David is author of two best selling texts. His first book, published in 2017, is entitled: ‘MANAGING CONFLICT: a practical guide to resolution in the workplace’ (Kogan Page/CIPD). His second book, ‘TRANSFORMATIONAL CULTURE: develop a person centred organization for improved performance‘ was shortlisted as 2022 Business Book of the Year.
What is the book (or books) you’ve given most as a gift, and why? Or what are one to three books that have greatly influenced your life?

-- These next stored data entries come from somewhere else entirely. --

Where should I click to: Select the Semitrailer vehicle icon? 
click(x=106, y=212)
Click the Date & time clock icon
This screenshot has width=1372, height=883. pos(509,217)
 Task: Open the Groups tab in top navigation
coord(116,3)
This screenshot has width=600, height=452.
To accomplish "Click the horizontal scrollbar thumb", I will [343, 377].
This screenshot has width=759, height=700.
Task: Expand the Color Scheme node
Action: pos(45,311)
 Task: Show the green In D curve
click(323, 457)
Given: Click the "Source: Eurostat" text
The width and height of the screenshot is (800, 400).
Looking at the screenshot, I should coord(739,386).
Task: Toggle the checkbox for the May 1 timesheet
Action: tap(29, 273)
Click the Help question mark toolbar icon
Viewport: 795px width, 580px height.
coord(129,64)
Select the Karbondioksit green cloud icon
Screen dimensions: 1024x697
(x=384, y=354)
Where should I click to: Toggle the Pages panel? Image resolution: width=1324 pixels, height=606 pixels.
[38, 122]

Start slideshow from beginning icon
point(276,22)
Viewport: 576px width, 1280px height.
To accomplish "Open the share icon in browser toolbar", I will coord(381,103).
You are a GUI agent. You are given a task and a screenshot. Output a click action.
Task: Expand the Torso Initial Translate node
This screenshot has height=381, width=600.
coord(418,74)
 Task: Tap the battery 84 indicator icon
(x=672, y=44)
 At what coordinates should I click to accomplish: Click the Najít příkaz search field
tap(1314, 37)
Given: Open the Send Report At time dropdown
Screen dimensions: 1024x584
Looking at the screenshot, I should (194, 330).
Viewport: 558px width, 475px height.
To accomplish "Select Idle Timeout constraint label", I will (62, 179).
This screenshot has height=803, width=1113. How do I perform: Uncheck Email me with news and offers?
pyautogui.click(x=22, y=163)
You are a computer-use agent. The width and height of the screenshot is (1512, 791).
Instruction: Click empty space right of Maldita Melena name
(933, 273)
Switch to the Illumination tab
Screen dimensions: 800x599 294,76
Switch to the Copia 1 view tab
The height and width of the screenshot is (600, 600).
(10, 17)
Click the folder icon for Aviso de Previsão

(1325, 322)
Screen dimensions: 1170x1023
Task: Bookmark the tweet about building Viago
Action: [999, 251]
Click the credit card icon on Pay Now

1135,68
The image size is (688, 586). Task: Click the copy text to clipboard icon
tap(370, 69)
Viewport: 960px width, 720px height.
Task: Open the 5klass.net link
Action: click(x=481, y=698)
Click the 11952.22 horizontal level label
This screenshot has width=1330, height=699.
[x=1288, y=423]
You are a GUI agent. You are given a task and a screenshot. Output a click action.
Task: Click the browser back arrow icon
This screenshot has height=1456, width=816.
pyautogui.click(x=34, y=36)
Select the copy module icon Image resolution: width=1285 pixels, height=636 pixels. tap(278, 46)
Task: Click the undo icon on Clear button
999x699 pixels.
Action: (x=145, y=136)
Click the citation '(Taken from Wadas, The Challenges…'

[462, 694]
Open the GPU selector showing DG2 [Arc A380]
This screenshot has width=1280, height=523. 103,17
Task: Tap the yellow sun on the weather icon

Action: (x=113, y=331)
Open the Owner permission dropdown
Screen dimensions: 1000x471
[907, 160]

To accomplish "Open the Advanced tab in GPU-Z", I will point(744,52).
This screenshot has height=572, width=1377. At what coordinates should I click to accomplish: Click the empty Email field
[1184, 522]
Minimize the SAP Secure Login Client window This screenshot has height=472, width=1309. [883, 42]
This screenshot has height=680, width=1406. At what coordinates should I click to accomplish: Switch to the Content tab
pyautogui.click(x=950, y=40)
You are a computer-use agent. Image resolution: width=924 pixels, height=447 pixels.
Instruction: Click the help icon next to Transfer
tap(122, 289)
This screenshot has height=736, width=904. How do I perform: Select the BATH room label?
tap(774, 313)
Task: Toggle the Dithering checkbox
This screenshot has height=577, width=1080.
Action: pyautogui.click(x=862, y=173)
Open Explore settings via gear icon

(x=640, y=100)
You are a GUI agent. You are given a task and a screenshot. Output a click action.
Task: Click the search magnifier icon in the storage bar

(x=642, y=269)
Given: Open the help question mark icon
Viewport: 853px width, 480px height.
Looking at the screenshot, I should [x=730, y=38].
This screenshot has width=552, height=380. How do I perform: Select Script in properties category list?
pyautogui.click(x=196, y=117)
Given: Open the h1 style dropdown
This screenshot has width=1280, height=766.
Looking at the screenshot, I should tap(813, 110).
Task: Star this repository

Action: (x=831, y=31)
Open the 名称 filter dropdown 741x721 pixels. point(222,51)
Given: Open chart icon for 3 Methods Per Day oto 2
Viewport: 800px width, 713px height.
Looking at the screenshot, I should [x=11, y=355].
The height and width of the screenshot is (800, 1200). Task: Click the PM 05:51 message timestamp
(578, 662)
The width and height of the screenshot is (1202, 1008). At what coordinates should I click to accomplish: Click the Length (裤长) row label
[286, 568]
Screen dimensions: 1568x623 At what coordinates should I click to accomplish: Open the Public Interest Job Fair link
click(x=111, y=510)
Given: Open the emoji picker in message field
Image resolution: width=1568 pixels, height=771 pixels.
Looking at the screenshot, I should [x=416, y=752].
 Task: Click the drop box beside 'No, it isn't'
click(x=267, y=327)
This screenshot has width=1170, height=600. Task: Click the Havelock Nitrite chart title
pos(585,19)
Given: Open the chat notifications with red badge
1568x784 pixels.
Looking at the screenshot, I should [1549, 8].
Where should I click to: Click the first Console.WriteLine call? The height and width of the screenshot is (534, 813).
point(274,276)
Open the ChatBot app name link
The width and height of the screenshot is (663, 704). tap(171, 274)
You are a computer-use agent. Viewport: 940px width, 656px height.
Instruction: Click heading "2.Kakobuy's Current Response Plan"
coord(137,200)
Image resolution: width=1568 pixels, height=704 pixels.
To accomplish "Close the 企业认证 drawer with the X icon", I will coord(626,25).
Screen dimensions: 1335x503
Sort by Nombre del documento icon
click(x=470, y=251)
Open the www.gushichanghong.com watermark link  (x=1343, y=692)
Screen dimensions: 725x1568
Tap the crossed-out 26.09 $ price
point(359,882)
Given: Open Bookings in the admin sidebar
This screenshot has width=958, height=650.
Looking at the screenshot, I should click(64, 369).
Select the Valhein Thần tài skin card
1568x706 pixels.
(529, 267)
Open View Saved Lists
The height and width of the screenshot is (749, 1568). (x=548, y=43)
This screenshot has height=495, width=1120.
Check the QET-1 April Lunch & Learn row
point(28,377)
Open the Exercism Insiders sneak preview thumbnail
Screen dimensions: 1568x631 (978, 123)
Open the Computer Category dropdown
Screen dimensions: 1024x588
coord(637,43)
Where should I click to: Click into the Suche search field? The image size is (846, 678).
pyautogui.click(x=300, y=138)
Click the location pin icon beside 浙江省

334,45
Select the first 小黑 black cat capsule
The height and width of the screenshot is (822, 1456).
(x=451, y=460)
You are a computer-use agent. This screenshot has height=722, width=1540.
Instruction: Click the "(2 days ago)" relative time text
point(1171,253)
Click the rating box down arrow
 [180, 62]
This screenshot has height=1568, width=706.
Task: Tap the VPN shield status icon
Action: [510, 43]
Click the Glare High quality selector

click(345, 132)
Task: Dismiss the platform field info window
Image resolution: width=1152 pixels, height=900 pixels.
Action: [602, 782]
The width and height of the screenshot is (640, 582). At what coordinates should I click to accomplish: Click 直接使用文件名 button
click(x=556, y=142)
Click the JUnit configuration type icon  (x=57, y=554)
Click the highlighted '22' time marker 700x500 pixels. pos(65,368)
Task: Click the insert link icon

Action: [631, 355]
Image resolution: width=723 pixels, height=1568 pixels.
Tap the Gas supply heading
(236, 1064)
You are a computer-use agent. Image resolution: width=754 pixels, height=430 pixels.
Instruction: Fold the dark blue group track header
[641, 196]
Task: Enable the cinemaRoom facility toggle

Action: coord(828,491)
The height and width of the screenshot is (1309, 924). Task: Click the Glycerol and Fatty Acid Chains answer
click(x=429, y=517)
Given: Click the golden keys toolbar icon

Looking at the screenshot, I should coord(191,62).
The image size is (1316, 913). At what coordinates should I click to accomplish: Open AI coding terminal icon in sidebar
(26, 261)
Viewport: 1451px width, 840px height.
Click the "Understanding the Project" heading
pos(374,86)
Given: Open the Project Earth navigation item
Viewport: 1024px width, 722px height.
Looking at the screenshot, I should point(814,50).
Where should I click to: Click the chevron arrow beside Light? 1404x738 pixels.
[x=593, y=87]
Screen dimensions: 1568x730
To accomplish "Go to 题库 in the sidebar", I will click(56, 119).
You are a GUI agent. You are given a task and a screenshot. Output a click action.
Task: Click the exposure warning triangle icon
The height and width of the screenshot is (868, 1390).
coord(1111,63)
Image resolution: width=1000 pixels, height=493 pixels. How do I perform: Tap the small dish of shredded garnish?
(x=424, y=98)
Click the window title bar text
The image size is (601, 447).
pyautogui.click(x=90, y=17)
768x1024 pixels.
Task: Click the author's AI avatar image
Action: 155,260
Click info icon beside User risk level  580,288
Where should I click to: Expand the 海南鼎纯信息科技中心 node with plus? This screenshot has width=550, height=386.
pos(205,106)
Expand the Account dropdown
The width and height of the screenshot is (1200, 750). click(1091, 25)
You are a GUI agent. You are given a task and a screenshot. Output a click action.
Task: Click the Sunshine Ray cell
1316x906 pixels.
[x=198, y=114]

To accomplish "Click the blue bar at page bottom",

There’s a book called Discipline Without Punishment, by Richard Grote and it’s about how we create conversations in our organisations, particularly around issues of performance management, building strong, effective teams, and helping people to thrive without using a punishment-based system. I love that book, it really inspired me when I was thinking about retribution and punishment within organisations and our addiction to retribution,, as though it will result in behavioural change, which it doesn’t, it never has, and never will. Blaming, shaming and punishing people just creates trauma and harm and distress and has the opposite effect. So, one of the things I did is I launched a new HR policy to try and move away from retribution and Dick Grote’s book really informs that process.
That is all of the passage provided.